> **Task objective**: Among the entries below, count the lines that contain the word "agent". Respond with the count only.

Stored entries
•••••

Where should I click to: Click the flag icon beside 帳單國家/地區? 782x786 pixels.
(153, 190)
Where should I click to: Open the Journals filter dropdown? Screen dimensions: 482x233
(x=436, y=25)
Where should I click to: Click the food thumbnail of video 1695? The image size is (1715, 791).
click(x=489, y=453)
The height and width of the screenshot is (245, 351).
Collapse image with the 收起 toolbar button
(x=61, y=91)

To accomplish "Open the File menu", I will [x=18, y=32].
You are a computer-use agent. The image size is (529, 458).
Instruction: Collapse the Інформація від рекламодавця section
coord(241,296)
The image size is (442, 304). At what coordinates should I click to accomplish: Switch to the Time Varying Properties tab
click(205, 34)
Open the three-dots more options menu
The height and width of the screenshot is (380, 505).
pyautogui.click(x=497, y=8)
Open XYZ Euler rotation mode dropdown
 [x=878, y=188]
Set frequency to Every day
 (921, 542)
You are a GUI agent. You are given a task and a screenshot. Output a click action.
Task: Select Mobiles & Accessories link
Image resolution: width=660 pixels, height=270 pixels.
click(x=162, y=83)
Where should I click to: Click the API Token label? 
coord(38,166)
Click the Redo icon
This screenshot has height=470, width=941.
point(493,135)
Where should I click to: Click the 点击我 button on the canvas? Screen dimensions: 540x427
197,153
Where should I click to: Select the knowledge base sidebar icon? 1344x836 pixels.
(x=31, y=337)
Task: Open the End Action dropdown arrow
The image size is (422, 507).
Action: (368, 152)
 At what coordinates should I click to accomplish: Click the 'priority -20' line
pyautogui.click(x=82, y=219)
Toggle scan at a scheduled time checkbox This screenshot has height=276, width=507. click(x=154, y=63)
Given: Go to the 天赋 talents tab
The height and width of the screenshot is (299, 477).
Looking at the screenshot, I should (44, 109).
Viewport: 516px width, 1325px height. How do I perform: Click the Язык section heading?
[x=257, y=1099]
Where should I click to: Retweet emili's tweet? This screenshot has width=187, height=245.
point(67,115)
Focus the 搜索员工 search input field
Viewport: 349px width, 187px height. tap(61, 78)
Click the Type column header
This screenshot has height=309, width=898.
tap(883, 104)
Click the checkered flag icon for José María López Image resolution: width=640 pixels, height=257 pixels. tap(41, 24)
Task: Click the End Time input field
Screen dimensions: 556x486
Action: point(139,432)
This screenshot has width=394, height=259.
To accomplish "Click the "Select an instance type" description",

•••••

> **Response**: 2